Cleveland-Cliffs began commercial operation of its $2-billion greenfield HBI plant on Lake Erie at the Port of Toledo, Ohio, this year. Originally scheduled to begin production last summer, the 2-million-tpy facility is fed by enriched iron pellets mined and milled at Cliffs’ properties on Minnesota’s Mesabi Range.
Cleveland-Cliffs will be the first producer of high-grade, ore-based metallics in the US Great Lakes region, home to a growing amount of EAF steelmaking production.

Goncalves revealed at the Fastmarkets conference that since acquiring AK Steel and the US steelmaking assets of ArcelorMittal in 2020, Cliffs will use about half of the annual output of the Toledo HBI plant to feed company EAFs in nearby Ohio and Pennsylvania. “It’s a great thing from our internal usage,” he said. “We changed between groundbreaking and commercial operation. We became a steelmaker ourselves.” 

Cliffs is not the only steelmaker to increase its reliance on ore-based metallics at a time of growing shortages of premium scrap grades. Dean Kanelos, automotive market development and product application manager at Nucor, said at the conference that some of the steelmaker’s mills – especially those with barge access to the nation’s inland waterway system – are using as much as 50% of the annual charge for their EAFs. “It’s an interesting market,” he said, “and we have learned how to adjust our inputs.”

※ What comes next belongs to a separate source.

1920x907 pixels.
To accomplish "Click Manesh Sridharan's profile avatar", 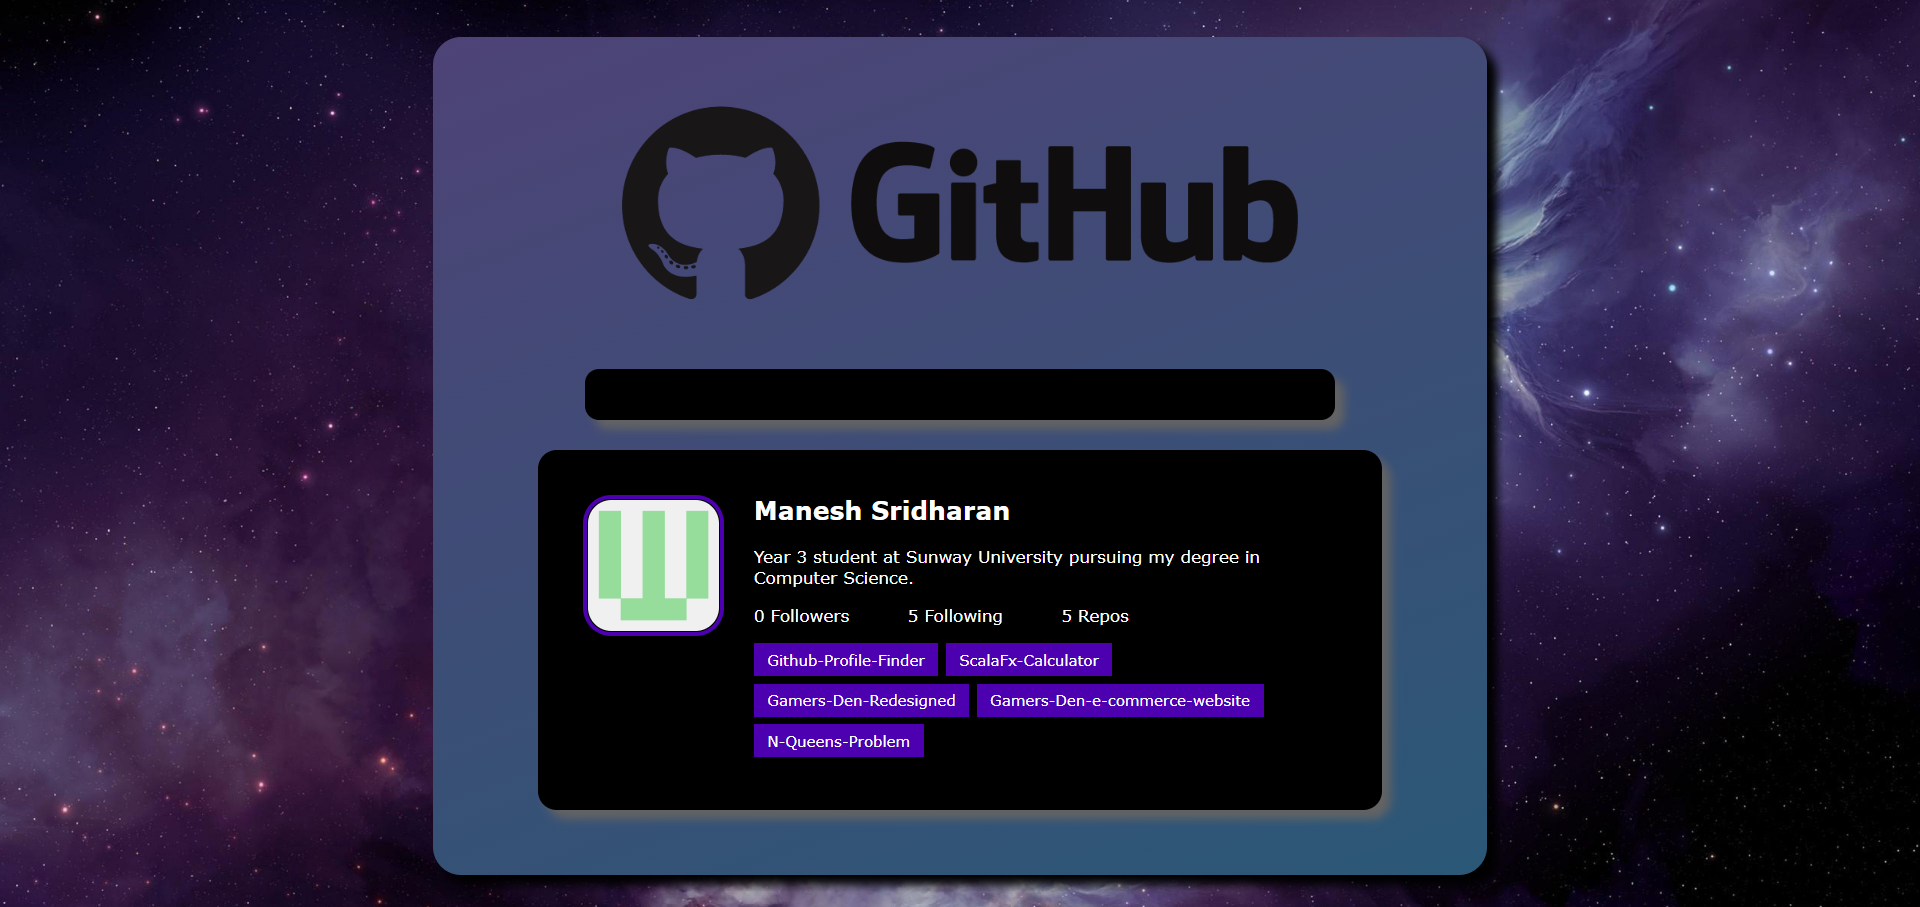I will click(x=653, y=565).
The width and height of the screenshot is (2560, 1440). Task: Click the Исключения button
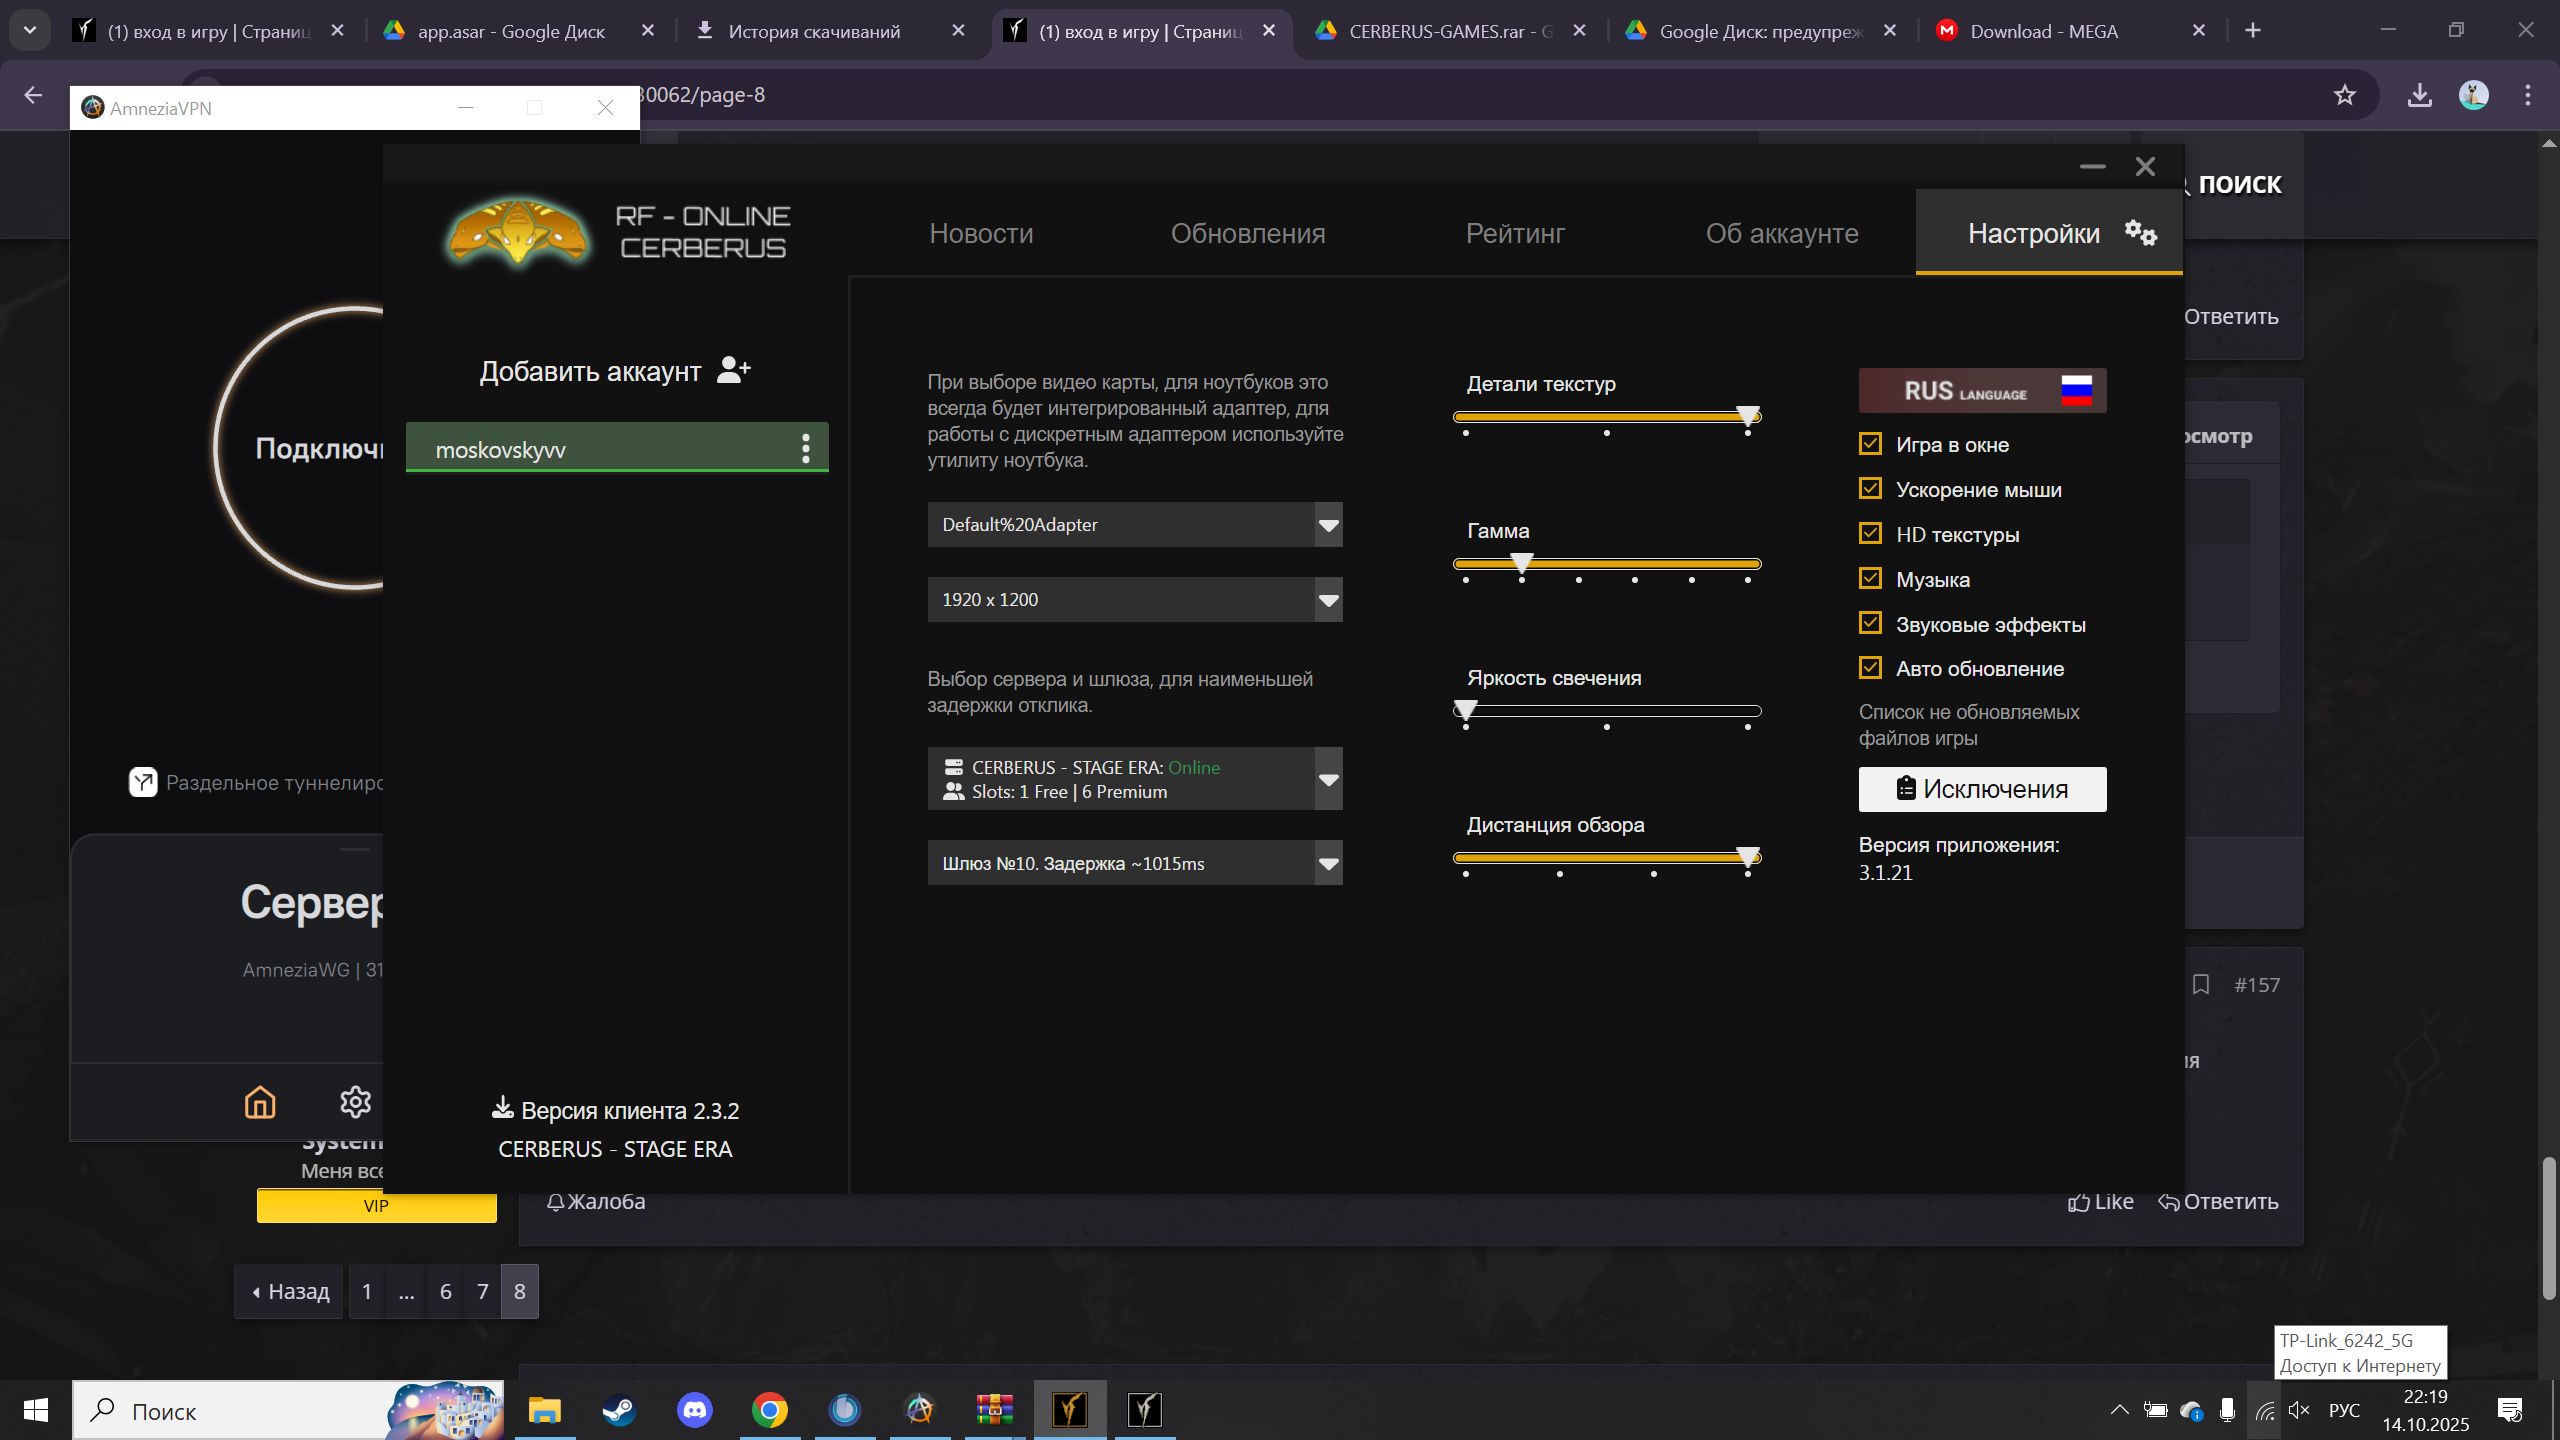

Nucor has been making DRI at a company owned plant in St James Parish, Louisiana, since 2012.

Madhu Ranade, vice president and general manager of SDI, said the Fort Wayne, Indiana-based steelmaker feels there is room for more merchant HBI production in the US. 

SDI, which is building a greenfield EAF mill in Sinton, Texas, near Corpus Christi, will source scrap from Texas and neighboring Mexico, he said.

“Most of the scrap generated in Texas is sold outside of Texas,” Ranade said, noting that SDI’s Sinton mill is within 15 miles of a merchant HBI production facility, operated by European steelmaker Voestalpine AG, and that SDI metallurgists are adept at adjusting the raw material recipe for company EAFs.